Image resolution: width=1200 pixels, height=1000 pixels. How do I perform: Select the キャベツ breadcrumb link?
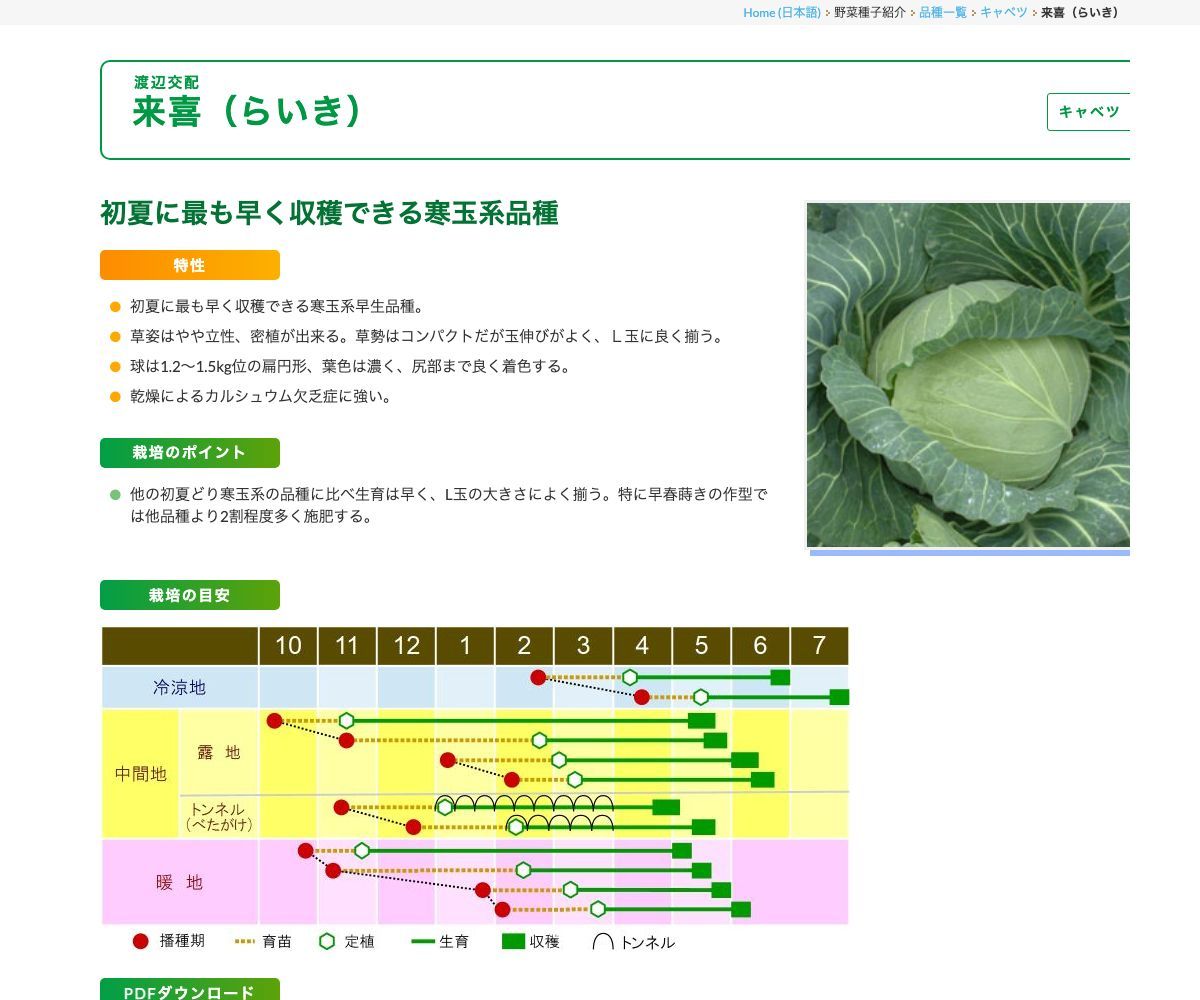[x=1003, y=12]
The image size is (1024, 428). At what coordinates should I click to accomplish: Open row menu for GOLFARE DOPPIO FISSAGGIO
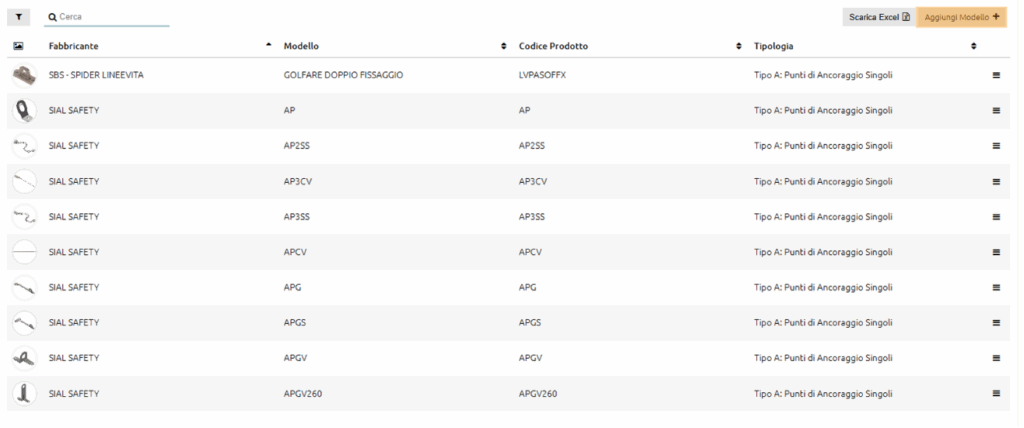click(996, 75)
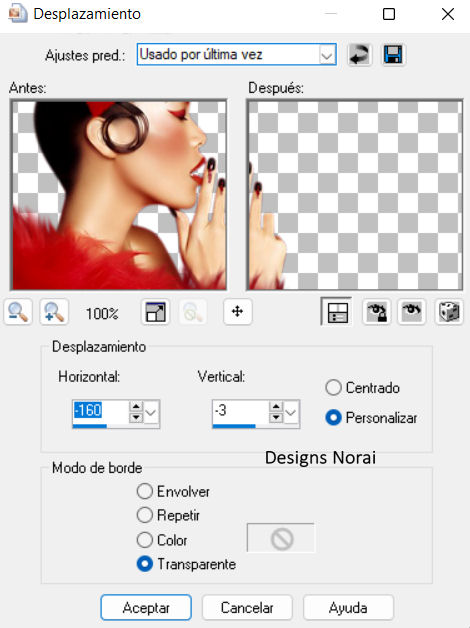Image resolution: width=470 pixels, height=628 pixels.
Task: Click the zoom in magnifier icon
Action: (x=54, y=312)
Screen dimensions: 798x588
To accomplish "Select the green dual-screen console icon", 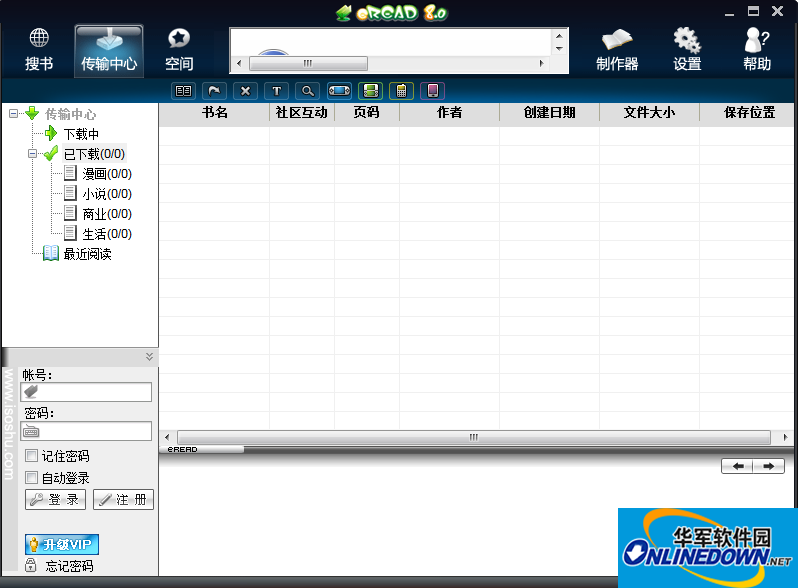I will pyautogui.click(x=371, y=90).
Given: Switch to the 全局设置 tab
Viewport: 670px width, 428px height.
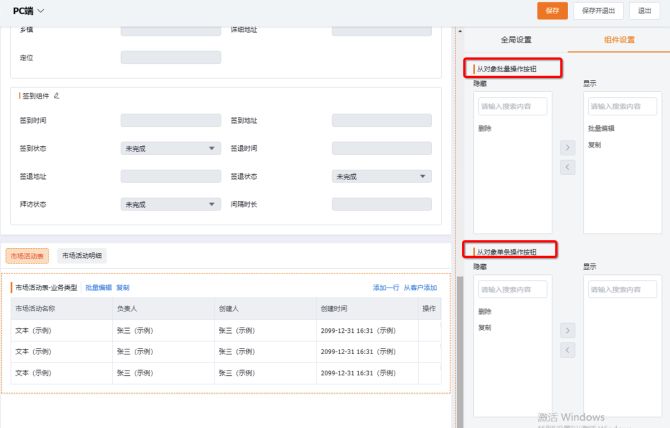Looking at the screenshot, I should point(515,40).
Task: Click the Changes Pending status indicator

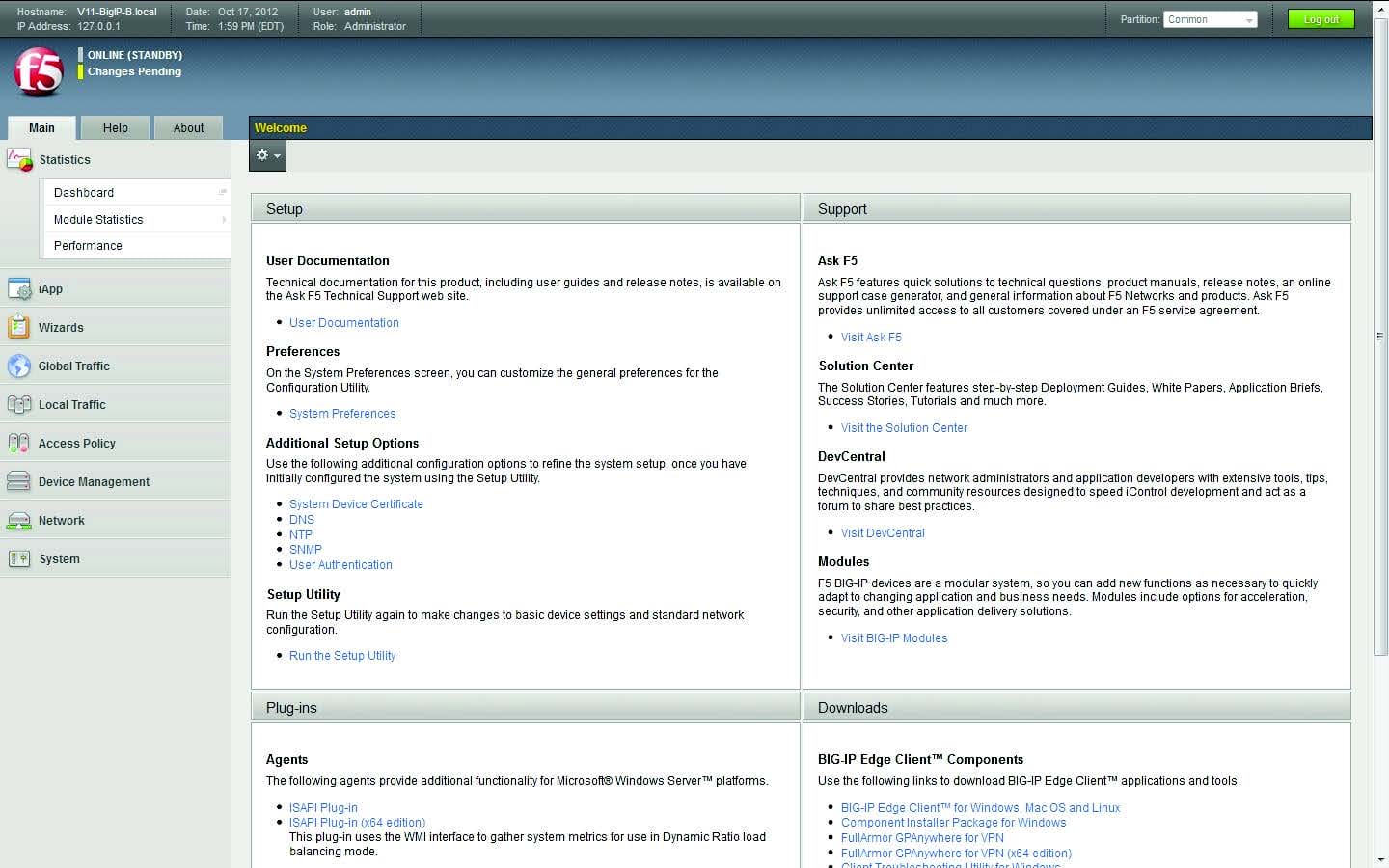Action: pos(134,71)
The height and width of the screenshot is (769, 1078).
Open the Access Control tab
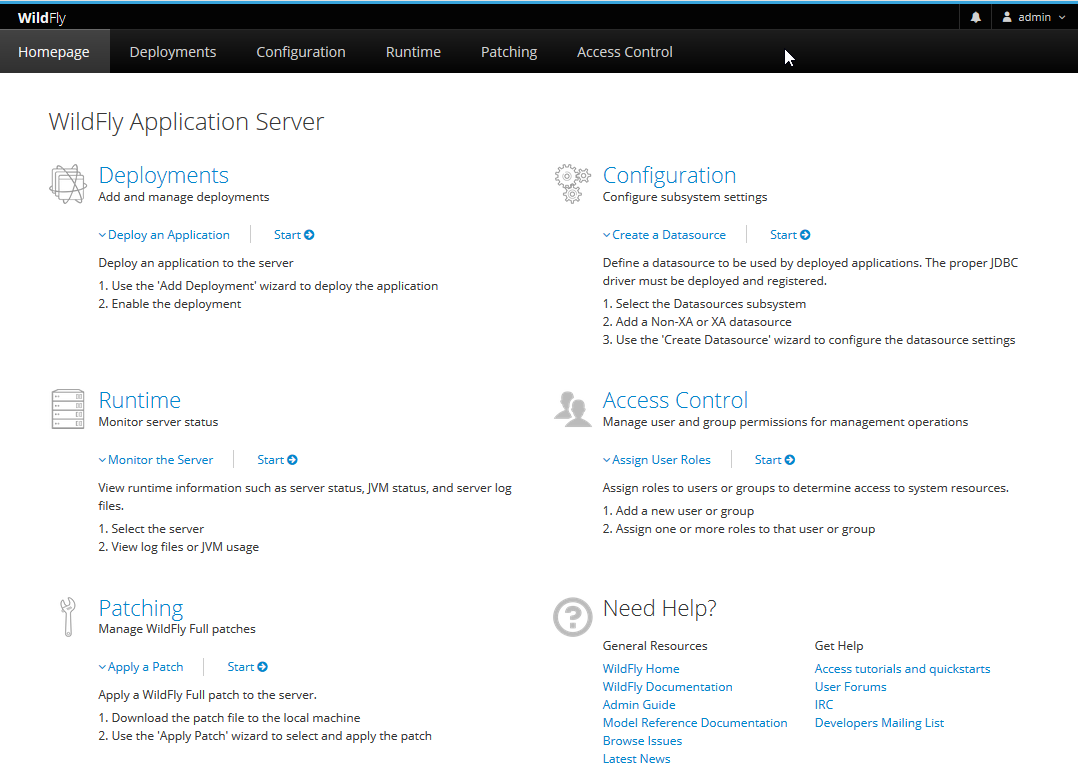625,52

☆ ☆ ☆ ☆ ☆ ☆ ☆

Kembalikan setiap baris materi di atas yang memuat kata "Open".

Hasil Keluaran:
The image size is (1024, 428). At what coordinates should I click to accomplish: Open row menu for GOLFARE DOPPIO FISSAGGIO
Open the Access Control tab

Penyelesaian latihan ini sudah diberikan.